Abstract
Ferula pisidica is a novel endemic species found in the vicinity of Karaman province of inner Mediterranean Region of Turkey. F. pisidica is morphologically distinct from F. haussknechtii and F. brevipedicellata by habit, sheaths, terminal leaf lobes, and mericarp size as well as by chemotaxonomic differences. The new species is described by morphological, carpological, ecological and phytochemical characteristics. Its relationships with the other related species and proposed conservation status will be reviewed.

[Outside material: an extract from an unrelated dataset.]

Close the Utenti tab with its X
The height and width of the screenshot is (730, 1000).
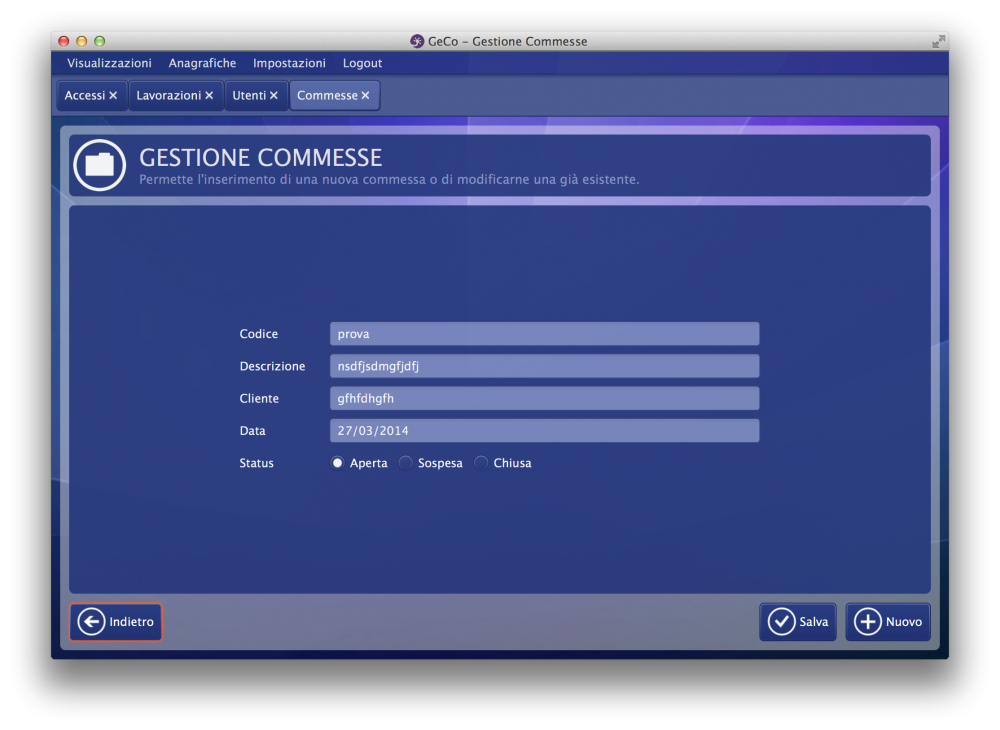coord(274,96)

Keywords: Ferula, Ferula pisidica, new species, Turkey, Apiaceae, Anatolia, anatomy, chemotaxonomy
1. Introduction
The Apiaceae is one of the largest family of Plant Kingdom and shows extreme diversity in Angiosperm groups [1,2]. It is possible to evaluate as another indicator fewer number of species in the genera (434 genera and 3780 species, average 8.7 species (APG III)) diversity and variety in the family.
Ferula L. species were widespread in the temperate regions of Euro-Asian continent surrounded by Canary Islands in the West, China and India in the East, North Africa in the South, and Central Europe in the North. With more than 185 species, the genus Ferula is the largest genus of Apiaceae family [2,3]

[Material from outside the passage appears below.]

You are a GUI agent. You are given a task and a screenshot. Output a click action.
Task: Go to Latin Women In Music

The genus Ferula species distributed in the Irano-Turanian region was classified by Boissier into three sections based on the number of their vittae and the shape of their petals: Peucedanoides Boiss. Euferula Boiss. and Scrodosma Bunge [4].
Korovin introduced a novel and wider taxonomical classification by inclusion of the leaf and floral characteristics of Ferula species. However, he underestimated the carpological characters of genus [3]. Korovin defined six subgenera and eight sections in his monograph. Furthermore, he has divided each section into series or hybrid (grex) groups. In contrast, Safina and Pimenov have emphasized the fruit anatomy of Ferula and Peucedanoides sections while pointing out the heterogeneity amongst the species [5].

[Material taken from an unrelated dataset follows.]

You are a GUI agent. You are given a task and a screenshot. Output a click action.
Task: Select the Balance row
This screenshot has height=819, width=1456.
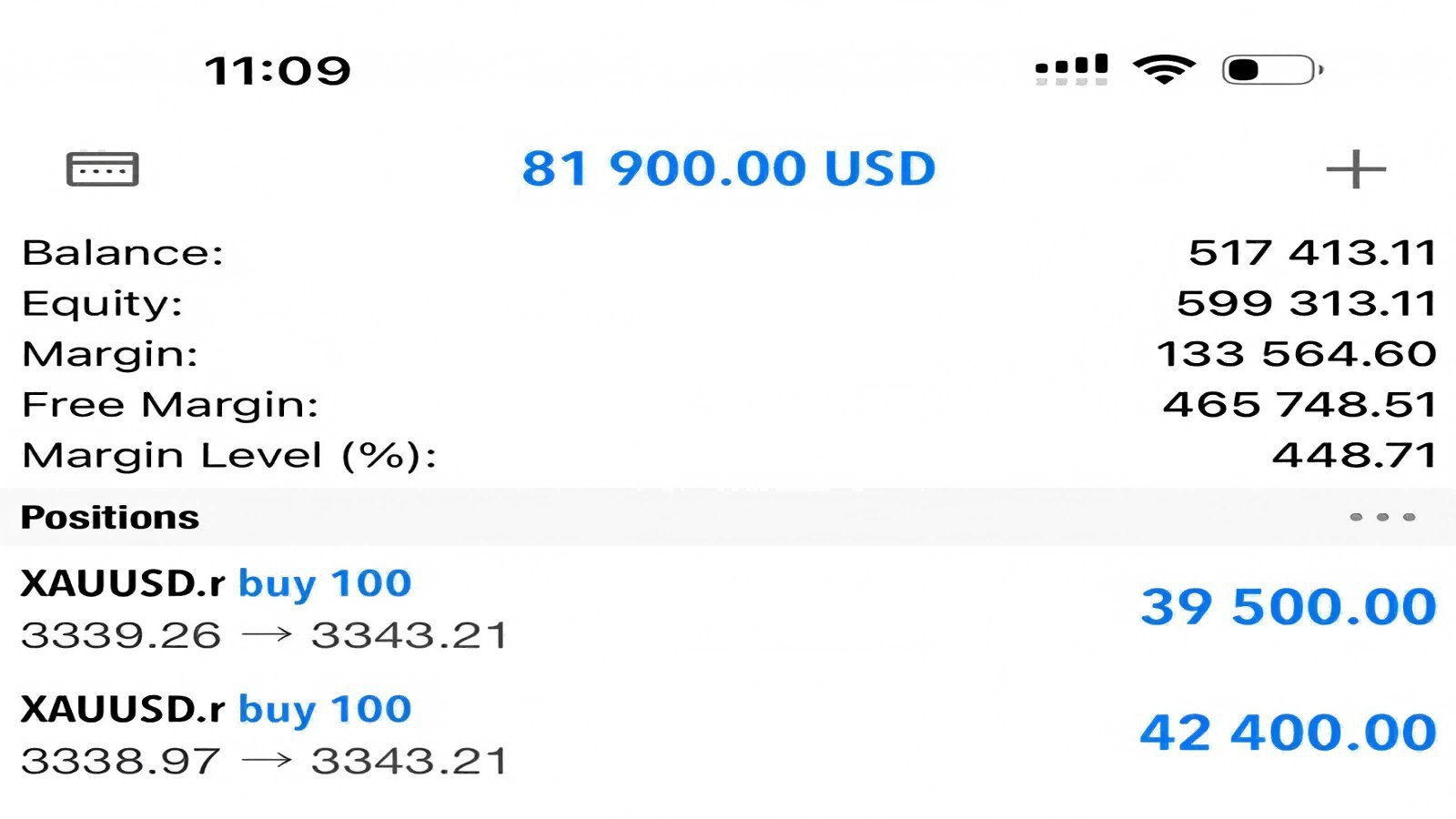click(x=728, y=252)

Cumulative analyses of 90 Ferula species based on molecular characters yielded quite different results in comparison with Korovin’s taxonomical classification [6]. In addition to the morphological characters, life cycle features and chemical classification data were used in this study which led to the definition of 12 sections by Safina and Pimenov [5].
Boissier was the first botanist who dealt with the Ferula species growing in Turkey [4]. Later, Peşmen listed 18 Ferula species (one of them as an incompletely known species) without any taxonomical subdivision of the genus in his monograph of Turkish Ferula species [7]. A recent revision of Ferula species growing in Turkey was completed by Sağıroğlu and Duman, with the introduction of four new species (i.e., F. coskunii H. Duman & M. Sağıroğlu, F. mervynii Sağıroğlu & H. Duman, F. brevipedicellata Peșmen ex Sağıroğlu & H. Duman and F. duranii Sağıroğlu & H. Duman) the total number of Ferula species growing in Turkey has reached 22 [8,9,10,11].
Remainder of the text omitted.